**WHAT YOU HAVE TO DO:** When you find the line with "Image resolution: width=1467" among the records below, reproduce it and each line after it exactly, ending with the line with "Given: Click the Rerun debug icon".

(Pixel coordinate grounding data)

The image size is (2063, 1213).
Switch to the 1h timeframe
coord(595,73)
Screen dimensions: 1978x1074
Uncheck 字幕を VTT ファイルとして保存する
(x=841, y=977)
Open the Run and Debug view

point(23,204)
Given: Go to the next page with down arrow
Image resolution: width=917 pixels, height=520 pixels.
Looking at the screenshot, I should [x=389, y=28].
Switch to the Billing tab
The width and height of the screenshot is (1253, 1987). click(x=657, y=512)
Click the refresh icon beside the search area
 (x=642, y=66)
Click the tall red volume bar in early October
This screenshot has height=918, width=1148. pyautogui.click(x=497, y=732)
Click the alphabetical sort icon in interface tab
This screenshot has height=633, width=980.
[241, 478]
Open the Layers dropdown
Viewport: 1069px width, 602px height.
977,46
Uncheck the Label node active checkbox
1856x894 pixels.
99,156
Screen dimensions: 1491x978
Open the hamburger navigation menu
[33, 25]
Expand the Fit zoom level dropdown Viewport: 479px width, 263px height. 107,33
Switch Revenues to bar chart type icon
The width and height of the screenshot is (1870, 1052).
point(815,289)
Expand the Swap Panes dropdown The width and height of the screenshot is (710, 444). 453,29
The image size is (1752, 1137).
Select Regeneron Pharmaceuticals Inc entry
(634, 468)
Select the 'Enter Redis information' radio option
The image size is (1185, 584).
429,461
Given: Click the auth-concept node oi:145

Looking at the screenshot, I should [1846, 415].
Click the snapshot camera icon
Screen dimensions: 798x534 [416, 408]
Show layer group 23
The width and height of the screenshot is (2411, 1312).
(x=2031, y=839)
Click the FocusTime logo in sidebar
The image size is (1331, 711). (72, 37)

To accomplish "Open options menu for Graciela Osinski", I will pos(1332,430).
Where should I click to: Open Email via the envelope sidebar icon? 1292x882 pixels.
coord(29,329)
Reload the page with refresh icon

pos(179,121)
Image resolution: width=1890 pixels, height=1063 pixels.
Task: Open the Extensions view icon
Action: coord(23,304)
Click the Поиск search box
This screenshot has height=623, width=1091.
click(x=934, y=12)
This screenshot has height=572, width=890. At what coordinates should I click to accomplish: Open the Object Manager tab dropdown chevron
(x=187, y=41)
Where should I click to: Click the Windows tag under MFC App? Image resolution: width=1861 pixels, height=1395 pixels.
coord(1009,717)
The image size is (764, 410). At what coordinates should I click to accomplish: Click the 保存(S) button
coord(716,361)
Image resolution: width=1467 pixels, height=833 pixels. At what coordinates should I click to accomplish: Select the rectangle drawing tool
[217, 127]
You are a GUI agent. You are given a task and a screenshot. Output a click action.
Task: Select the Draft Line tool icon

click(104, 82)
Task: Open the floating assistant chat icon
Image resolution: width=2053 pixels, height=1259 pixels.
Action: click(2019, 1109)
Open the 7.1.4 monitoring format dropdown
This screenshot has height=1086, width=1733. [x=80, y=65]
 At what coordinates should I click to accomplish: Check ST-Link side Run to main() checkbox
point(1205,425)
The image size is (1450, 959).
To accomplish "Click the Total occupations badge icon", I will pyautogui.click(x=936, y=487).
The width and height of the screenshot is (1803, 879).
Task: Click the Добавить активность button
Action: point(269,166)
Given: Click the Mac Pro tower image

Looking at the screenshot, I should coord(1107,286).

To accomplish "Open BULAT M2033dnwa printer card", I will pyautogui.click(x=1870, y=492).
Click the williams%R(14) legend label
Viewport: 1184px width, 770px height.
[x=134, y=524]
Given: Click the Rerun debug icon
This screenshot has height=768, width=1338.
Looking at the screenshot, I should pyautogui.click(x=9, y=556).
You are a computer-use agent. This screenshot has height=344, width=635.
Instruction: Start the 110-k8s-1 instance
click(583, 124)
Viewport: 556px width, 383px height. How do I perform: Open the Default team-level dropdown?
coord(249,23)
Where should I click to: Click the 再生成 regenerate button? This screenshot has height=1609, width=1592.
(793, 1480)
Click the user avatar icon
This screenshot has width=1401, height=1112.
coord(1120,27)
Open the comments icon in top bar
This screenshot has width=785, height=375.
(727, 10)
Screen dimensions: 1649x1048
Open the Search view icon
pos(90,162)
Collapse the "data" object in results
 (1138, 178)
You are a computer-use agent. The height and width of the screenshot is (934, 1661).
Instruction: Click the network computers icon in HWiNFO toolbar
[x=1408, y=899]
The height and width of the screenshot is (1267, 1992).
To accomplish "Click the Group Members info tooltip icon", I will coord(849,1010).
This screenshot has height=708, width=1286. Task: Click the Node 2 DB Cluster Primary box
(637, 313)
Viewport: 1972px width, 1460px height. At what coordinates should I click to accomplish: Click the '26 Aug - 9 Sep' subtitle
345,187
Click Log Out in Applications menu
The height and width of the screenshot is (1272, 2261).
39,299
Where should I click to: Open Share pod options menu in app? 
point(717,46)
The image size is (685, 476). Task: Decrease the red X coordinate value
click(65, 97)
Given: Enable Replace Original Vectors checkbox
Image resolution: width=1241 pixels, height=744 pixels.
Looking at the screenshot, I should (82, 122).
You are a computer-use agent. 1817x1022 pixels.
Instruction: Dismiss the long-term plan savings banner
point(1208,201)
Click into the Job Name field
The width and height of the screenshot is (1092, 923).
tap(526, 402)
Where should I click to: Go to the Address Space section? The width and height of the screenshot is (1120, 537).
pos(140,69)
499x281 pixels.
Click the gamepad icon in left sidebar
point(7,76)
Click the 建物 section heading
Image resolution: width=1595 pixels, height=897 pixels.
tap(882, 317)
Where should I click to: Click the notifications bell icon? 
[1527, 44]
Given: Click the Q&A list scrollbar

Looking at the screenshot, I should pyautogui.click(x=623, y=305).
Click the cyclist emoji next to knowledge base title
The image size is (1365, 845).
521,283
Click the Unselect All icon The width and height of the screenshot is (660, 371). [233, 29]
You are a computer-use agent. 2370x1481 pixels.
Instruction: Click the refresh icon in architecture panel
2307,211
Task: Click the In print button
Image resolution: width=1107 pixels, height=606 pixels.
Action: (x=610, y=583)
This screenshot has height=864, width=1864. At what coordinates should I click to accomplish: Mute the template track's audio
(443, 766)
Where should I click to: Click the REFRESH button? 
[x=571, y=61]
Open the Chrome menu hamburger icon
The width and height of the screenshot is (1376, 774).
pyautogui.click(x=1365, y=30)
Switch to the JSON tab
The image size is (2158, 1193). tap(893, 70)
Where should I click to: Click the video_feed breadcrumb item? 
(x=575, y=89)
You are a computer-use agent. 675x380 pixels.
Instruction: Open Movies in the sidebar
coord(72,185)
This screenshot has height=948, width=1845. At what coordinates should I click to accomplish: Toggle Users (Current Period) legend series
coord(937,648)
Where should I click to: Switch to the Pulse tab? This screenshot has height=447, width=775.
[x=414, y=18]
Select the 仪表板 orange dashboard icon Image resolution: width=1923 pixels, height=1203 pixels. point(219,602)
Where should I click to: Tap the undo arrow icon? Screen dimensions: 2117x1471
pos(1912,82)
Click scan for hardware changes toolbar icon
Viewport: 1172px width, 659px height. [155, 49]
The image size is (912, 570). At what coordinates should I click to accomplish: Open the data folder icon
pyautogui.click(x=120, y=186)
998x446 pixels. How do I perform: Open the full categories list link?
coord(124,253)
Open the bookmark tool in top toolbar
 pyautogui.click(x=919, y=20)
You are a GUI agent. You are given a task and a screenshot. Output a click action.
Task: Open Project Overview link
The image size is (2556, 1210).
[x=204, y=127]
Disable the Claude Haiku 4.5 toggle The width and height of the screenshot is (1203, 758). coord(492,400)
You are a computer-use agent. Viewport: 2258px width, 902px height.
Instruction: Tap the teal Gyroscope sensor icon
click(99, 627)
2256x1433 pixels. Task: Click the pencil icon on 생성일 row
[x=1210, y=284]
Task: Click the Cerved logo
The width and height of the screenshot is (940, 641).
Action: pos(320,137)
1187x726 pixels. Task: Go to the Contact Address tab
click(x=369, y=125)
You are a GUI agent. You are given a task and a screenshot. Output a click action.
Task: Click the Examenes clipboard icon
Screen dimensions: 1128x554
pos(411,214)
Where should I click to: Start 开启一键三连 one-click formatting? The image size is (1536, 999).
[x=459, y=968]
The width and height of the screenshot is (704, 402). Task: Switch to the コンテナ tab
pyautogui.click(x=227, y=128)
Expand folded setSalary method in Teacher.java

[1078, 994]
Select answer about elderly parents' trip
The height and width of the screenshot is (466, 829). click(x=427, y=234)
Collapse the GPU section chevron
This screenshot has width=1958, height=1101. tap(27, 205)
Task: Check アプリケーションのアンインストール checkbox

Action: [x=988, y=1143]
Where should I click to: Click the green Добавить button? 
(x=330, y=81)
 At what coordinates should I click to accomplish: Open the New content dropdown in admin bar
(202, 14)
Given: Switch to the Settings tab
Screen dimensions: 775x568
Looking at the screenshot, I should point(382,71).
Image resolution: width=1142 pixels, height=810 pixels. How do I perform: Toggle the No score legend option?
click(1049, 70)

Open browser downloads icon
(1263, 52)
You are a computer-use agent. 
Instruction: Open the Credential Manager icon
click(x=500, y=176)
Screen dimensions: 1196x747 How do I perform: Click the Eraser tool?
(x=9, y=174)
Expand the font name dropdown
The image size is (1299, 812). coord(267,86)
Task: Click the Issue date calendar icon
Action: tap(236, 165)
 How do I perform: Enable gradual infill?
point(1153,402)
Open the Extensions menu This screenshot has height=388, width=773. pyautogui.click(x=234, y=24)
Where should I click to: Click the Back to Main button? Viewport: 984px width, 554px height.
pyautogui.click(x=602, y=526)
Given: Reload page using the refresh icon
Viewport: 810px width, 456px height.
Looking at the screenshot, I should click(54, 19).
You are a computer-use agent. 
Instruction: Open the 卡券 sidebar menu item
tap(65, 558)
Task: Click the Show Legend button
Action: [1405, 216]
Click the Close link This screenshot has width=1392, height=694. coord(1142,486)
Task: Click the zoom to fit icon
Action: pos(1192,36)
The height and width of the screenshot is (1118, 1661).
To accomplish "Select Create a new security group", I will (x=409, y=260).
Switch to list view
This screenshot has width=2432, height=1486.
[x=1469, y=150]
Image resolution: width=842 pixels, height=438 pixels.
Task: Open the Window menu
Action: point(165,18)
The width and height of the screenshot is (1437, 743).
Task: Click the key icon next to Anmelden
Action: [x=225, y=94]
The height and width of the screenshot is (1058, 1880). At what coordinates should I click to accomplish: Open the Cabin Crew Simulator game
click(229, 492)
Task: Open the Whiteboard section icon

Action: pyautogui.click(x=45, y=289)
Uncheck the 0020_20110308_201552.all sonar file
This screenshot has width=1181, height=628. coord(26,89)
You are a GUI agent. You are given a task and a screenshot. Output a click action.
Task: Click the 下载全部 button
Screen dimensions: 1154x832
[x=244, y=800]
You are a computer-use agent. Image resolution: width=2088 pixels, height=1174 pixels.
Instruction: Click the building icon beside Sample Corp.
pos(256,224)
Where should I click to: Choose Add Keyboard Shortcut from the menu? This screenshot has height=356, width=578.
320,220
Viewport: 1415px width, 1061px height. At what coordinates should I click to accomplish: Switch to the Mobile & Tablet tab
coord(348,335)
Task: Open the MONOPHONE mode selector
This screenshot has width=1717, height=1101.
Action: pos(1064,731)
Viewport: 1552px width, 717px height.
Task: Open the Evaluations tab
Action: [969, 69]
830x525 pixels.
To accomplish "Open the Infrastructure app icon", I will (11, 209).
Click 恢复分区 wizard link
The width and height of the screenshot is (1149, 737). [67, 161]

**YOUR RESPONSE:**
Image resolution: width=1467 pixels, height=833 pixels. At what coordinates should I click to accomplish: Select the rectangle drawing tool
[217, 127]
You are a GUI agent. You are given a task and a screenshot. Output a click action.
Task: Select the Draft Line tool icon

click(104, 82)
Task: Open the floating assistant chat icon
Image resolution: width=2053 pixels, height=1259 pixels.
Action: click(2019, 1109)
Open the 7.1.4 monitoring format dropdown
This screenshot has height=1086, width=1733. [x=80, y=65]
 At what coordinates should I click to accomplish: Check ST-Link side Run to main() checkbox
point(1205,425)
The image size is (1450, 959).
To accomplish "Click the Total occupations badge icon", I will pyautogui.click(x=936, y=487).
The width and height of the screenshot is (1803, 879).
Task: Click the Добавить активность button
Action: point(269,166)
Given: Click the Mac Pro tower image

Looking at the screenshot, I should coord(1107,286).

To accomplish "Open BULAT M2033dnwa printer card", I will pyautogui.click(x=1870, y=492).
Click the williams%R(14) legend label
Viewport: 1184px width, 770px height.
[x=134, y=524]
Given: Click the Rerun debug icon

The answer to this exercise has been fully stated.